* **Supplied records**
◆ ◆ ◆
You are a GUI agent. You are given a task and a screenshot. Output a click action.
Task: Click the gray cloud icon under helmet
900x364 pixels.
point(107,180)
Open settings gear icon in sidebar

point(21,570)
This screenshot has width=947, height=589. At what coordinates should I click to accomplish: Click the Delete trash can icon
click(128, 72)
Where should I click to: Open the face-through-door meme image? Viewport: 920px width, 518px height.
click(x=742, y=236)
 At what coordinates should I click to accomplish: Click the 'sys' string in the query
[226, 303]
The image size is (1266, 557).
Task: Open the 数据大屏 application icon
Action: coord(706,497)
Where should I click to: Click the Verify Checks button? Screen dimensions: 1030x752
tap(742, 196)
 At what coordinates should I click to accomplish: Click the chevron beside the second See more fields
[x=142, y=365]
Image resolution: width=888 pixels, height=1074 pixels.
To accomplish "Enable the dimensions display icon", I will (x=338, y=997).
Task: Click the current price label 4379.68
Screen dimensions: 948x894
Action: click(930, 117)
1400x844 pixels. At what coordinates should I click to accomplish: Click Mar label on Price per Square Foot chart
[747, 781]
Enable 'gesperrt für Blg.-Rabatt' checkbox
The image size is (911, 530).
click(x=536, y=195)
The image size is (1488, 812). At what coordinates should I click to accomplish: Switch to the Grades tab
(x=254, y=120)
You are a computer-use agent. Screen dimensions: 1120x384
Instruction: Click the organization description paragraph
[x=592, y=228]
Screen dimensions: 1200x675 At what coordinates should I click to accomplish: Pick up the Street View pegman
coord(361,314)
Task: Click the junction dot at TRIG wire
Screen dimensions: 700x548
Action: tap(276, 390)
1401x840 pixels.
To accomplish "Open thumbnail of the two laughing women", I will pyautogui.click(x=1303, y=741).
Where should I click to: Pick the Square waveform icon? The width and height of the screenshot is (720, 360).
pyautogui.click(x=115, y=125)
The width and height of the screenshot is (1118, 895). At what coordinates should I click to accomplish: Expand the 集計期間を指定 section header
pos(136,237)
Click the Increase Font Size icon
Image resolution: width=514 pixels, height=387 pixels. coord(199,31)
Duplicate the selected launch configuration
◆ ◆ ◆
* **About this exercise**
Write down the entire listing above verbatim.

* **Reply**
You are a GUI agent. You are given a task and a screenshot. Output a click action.
Task: Click the gray cloud icon under helmet
900x364 pixels.
point(107,180)
Open settings gear icon in sidebar

point(21,570)
This screenshot has width=947, height=589. At what coordinates should I click to accomplish: Click the Delete trash can icon
click(128, 72)
Where should I click to: Open the face-through-door meme image? Viewport: 920px width, 518px height.
click(x=742, y=236)
 At what coordinates should I click to accomplish: Click the 'sys' string in the query
[226, 303]
The image size is (1266, 557).
Task: Open the 数据大屏 application icon
Action: coord(706,497)
Where should I click to: Click the Verify Checks button? Screen dimensions: 1030x752
tap(742, 196)
 At what coordinates should I click to accomplish: Click the chevron beside the second See more fields
[x=142, y=365]
Image resolution: width=888 pixels, height=1074 pixels.
To accomplish "Enable the dimensions display icon", I will (x=338, y=997).
Task: Click the current price label 4379.68
Screen dimensions: 948x894
Action: click(930, 117)
1400x844 pixels. At what coordinates should I click to accomplish: Click Mar label on Price per Square Foot chart
[747, 781]
Enable 'gesperrt für Blg.-Rabatt' checkbox
The image size is (911, 530).
click(x=536, y=195)
The image size is (1488, 812). At what coordinates should I click to accomplish: Switch to the Grades tab
(x=254, y=120)
You are a computer-use agent. Screen dimensions: 1120x384
Instruction: Click the organization description paragraph
[x=592, y=228]
Screen dimensions: 1200x675 At what coordinates should I click to accomplish: Pick up the Street View pegman
coord(361,314)
Task: Click the junction dot at TRIG wire
Screen dimensions: 700x548
Action: tap(276, 390)
1401x840 pixels.
To accomplish "Open thumbnail of the two laughing women", I will pyautogui.click(x=1303, y=741).
Where should I click to: Pick the Square waveform icon? The width and height of the screenshot is (720, 360).
pyautogui.click(x=115, y=125)
The width and height of the screenshot is (1118, 895). At what coordinates should I click to accomplish: Expand the 集計期間を指定 section header
pos(136,237)
Click the Increase Font Size icon
Image resolution: width=514 pixels, height=387 pixels. coord(199,31)
Duplicate the selected launch configuration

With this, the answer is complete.